** Opening Given information block **
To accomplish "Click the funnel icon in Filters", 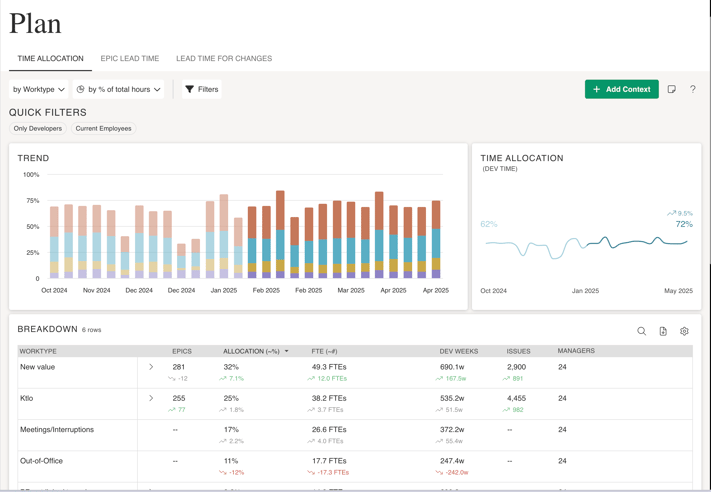I will (190, 89).
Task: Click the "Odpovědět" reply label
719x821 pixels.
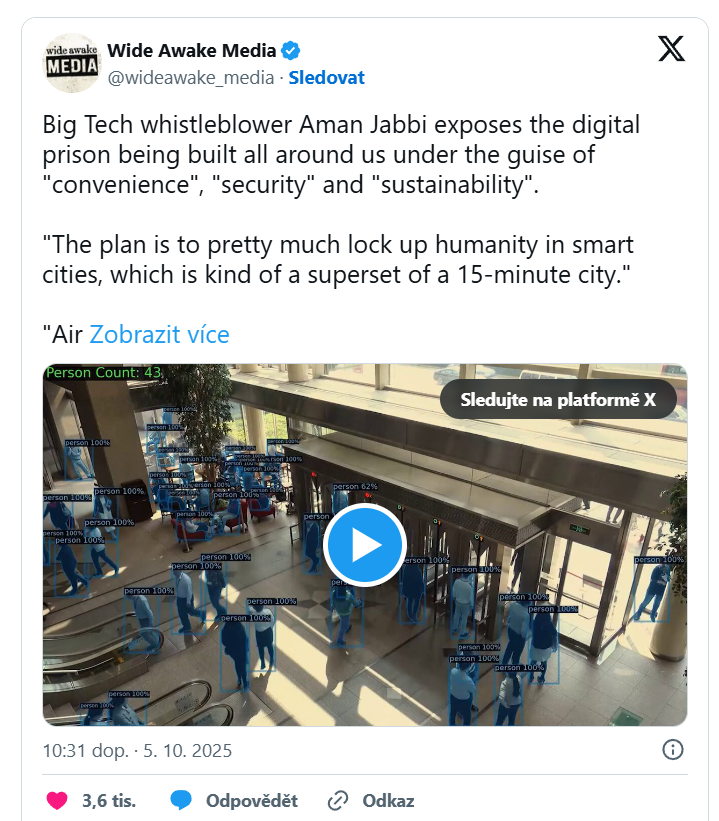Action: 252,800
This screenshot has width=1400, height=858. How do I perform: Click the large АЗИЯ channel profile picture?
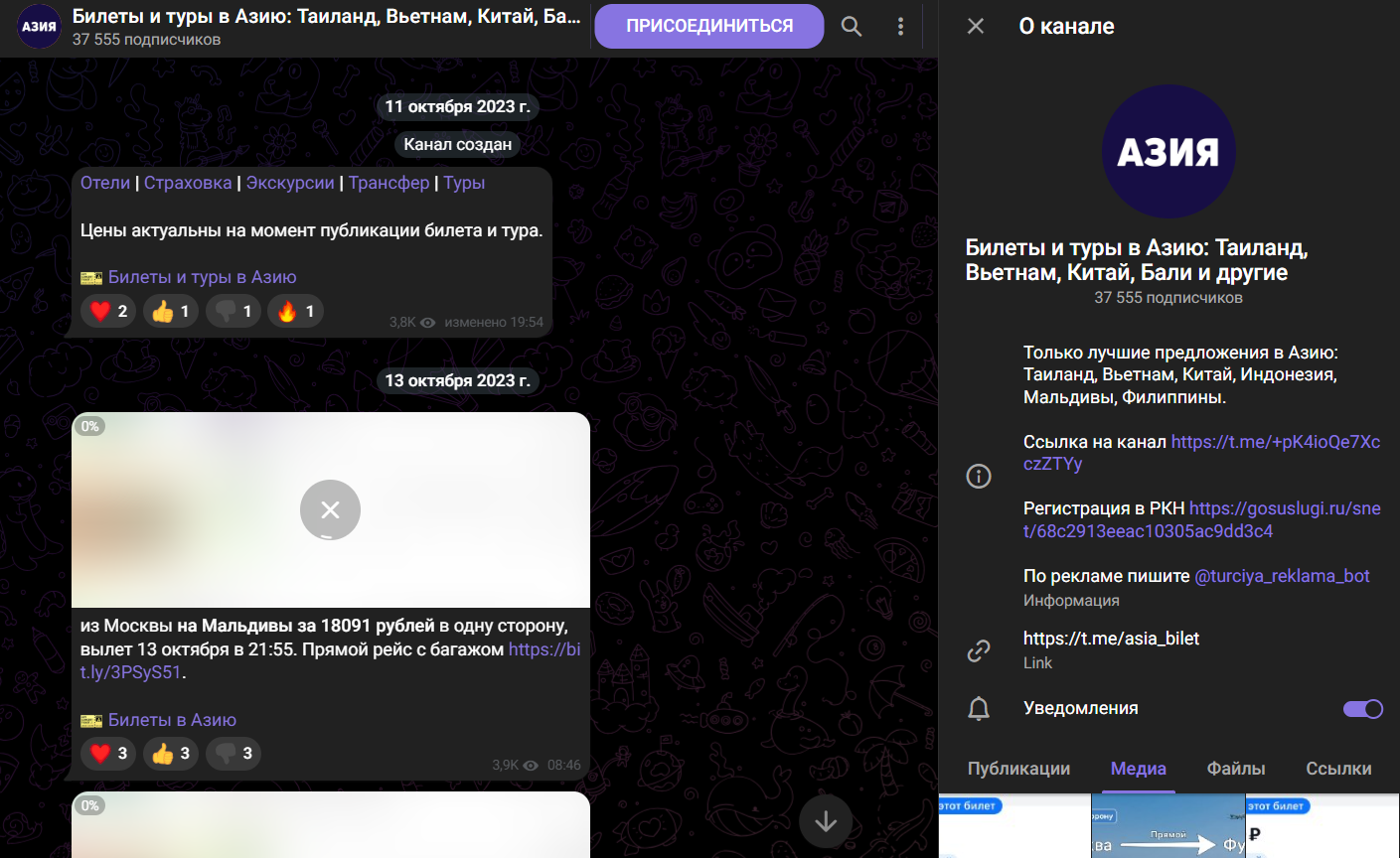[1168, 152]
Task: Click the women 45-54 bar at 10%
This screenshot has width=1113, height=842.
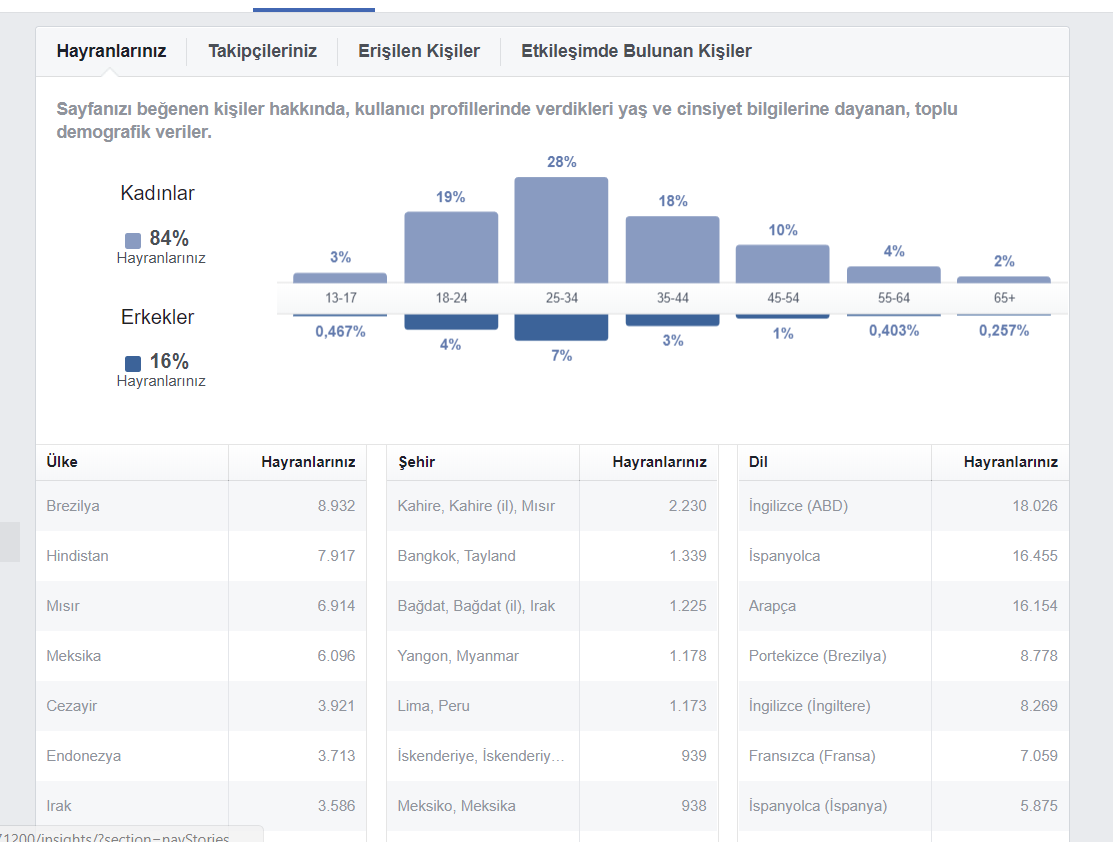Action: click(782, 263)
** Closing Given information block **
In the data above, copy every line where the string "Task" appears.

Task: Click the "Odpovědět" reply label
Task: Click the women 45-54 bar at 10%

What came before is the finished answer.